Halloween. A holiday that puts joy into the hearts of children and terror into the hearts of dieters.

Remembering Halloween as a child was about trick or treating for hours going door-to-door to collect as much candy until my jack-o-lantern busted out. I could also remember stuffing my costume with candy because the jack-o-lantern was overfilling. Ahh, great memories!

Let’s fast forward to now. I’m a parent of two boys and a professional in the fitness industry- The Dilemma! How do I tell my children not to eat candies on Halloween when I did it myself!? I never encourage eating candy, nor do I ever have candy in the house. But this is Halloween and it’s not fair to rob them of a great part of their childhood.

 

Since avoiding sugary goodness is virtually impossible. Here are some “tricks” that might actually keep Halloween Horror in the movies, and off of your thighs.
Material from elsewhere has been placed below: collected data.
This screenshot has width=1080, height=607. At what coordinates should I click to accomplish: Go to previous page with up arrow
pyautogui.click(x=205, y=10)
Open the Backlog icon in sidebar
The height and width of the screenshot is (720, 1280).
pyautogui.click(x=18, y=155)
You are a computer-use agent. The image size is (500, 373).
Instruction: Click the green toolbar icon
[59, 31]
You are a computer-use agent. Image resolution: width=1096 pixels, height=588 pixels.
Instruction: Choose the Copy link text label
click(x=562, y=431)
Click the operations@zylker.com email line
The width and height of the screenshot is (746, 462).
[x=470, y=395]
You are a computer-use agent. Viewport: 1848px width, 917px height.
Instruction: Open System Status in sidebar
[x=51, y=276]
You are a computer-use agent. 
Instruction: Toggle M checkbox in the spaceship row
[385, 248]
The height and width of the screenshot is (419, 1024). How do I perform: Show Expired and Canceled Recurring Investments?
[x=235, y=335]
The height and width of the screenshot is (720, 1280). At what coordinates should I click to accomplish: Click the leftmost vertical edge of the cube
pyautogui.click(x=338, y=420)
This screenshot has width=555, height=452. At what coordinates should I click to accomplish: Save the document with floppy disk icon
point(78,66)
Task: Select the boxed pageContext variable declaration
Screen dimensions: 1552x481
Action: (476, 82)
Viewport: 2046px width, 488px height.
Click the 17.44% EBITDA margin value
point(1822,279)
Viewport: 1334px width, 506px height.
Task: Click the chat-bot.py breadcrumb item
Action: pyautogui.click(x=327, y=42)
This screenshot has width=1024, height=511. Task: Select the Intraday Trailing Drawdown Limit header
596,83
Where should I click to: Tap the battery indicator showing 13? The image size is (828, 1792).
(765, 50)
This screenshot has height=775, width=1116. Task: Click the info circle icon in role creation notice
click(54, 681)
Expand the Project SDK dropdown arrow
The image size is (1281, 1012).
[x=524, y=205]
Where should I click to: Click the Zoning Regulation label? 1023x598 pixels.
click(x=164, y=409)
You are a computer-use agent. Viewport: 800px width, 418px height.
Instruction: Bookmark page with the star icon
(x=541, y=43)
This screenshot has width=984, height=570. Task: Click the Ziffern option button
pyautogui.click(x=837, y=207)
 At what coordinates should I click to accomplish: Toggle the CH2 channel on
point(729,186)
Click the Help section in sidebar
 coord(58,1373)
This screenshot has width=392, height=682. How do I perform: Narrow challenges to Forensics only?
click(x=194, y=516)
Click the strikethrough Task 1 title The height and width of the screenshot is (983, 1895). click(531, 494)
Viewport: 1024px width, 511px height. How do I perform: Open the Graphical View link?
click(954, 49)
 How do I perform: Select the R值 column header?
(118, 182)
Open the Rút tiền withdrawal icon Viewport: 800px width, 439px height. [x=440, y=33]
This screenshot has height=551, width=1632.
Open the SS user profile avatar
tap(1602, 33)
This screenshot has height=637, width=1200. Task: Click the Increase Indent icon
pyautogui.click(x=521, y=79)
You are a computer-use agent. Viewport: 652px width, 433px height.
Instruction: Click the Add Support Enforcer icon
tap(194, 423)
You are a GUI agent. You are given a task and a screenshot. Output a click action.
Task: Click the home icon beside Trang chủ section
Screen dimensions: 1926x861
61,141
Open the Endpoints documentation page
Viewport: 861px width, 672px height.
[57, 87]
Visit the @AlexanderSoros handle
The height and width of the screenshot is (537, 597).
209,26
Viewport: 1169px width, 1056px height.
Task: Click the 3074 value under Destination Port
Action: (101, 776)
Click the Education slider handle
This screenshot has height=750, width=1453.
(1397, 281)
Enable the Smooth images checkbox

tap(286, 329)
  1. Make wise choices. We’ve already established that you or your children will probably not avoid all contact with candy this holiday, so know exactly what you are choosing when you reach into that jack-o’-lantern. One mini candy bar has around 80 calories in it, between 3 and 5 grams of fat, and is so small that just one would not satisfy 99 percent of the population. Some wiser choices, for around 50 calories, include:

* Hershey’s Kisses®Two Hershey’s Kisses®KISS-L

* Two Dum-Dum® lollipops

* Three Mini Tootsie Rolls®

* One Nerds® mini box

* Ten pieces of candy corn

* Two small Laffy Taffys®

* Two Jolly Ranchers®

* One Junior Mints® mini box

* One Mike-n-Ike® mini box

* One small York® Peppermint Patty

We realize that the difference between 50 to 80 calories seems rather negligible, but as most of us might indulge in more than one serving over the holiday, those calories can really add up.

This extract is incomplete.